Featured former residence cities are the capital Munich, Ingolstadt and Neuburg an der Donau and the diocesan towns of Freising and Eichstätt. Interesting townscapes are found at Landsberg am Lech, Wasserburg am Inn and Burghausen and further south Bad Reichenhall and Berchtesgaden.

The highest mountain in Upper Bavaria, Zugspitze, offers a panoramic view of the Alps. The region includes popular recreational lakes including the Tegernsee, Schliersee, and Spitzingsee. The larger lakes, like Starnberger See, Ammersee (south-west of Munich), and Chiemsee further to the east, all situated in the pre-alpine uplands, offer regular passenger services on steamers.

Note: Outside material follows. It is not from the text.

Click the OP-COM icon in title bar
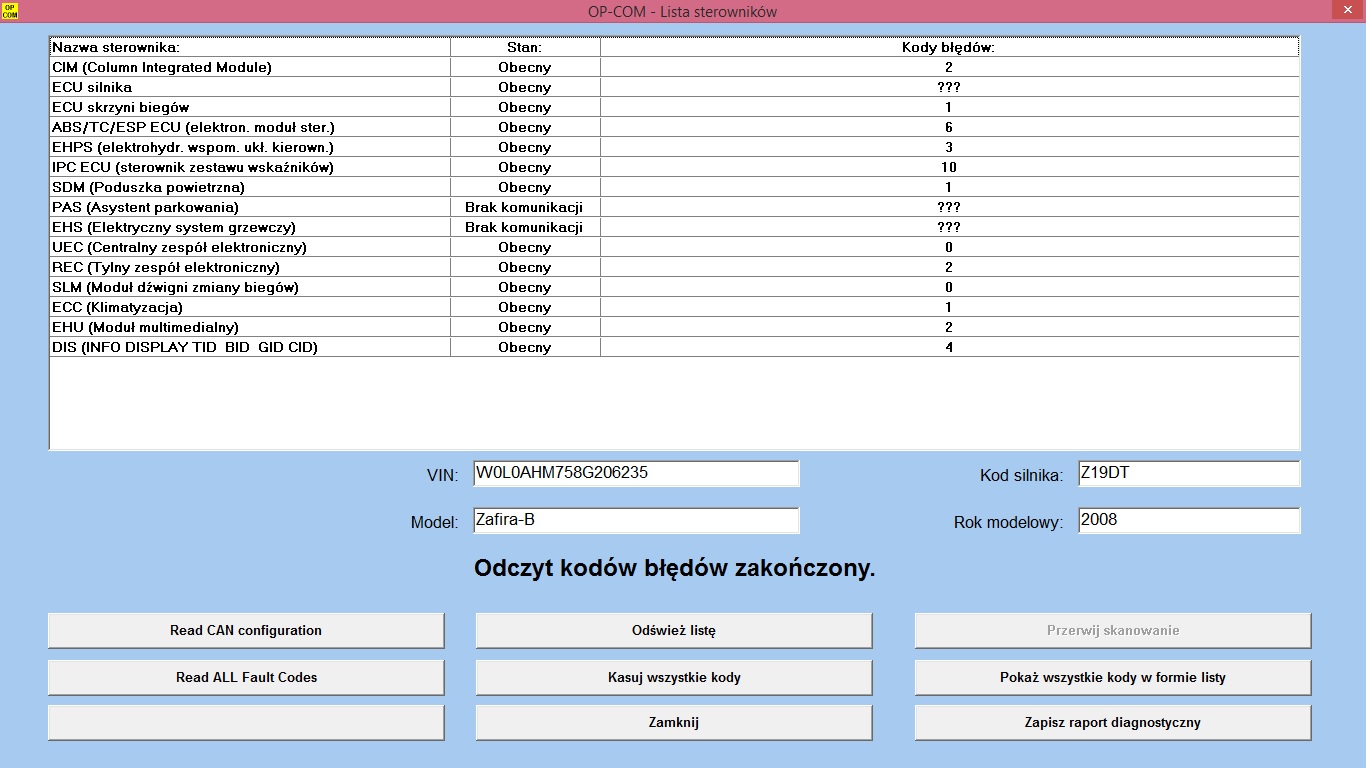Screen dimensions: 1366x768 [10, 11]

Sacred art treasures can be found in the monasteries Andechs, Schäftlarn, Fürstenfeld, Benediktbeuern, Polling and Ettal and in the Wieskirche. Among popular excursions in Upper Bavaria are the Koenigssee with the Sanctuary of St Bartholomew's and mount Watzmann, the royal castles of Ludwig II, Linderhof and Herrenchiemsee in Chiemsee, the Burghausen Castle and the castle Hohenaschau. The most important places of pilgrimage are Altoetting and Tuntenhausen.